# [THE TASK]
Copy the material from the line containing "Task: Browse for the 源文件根目录 folder" through the line containing "Task: Check Protect you from dangerous sites", requests included, and multiply each coordinate in the answers by 1.25, rounding to whole numbers with halves rounded up. Leave every other number unchanged.

# [INFORMATION SHOWN]
* * * * * * *
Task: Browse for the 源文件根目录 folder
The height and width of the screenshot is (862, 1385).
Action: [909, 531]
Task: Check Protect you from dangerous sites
* * * * * * *
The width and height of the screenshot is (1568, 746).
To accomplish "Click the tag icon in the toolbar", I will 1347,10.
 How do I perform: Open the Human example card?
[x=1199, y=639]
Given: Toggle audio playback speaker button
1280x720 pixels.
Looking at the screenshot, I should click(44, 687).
* * * * * * *
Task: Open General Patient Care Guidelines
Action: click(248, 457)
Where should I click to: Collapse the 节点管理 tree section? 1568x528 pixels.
* * * * * * *
# [PROBLEM SOLUTION]
Task: Browse for the 源文件根目录 folder
The height and width of the screenshot is (862, 1385).
Action: [1136, 664]
Task: Check Protect you from dangerous sites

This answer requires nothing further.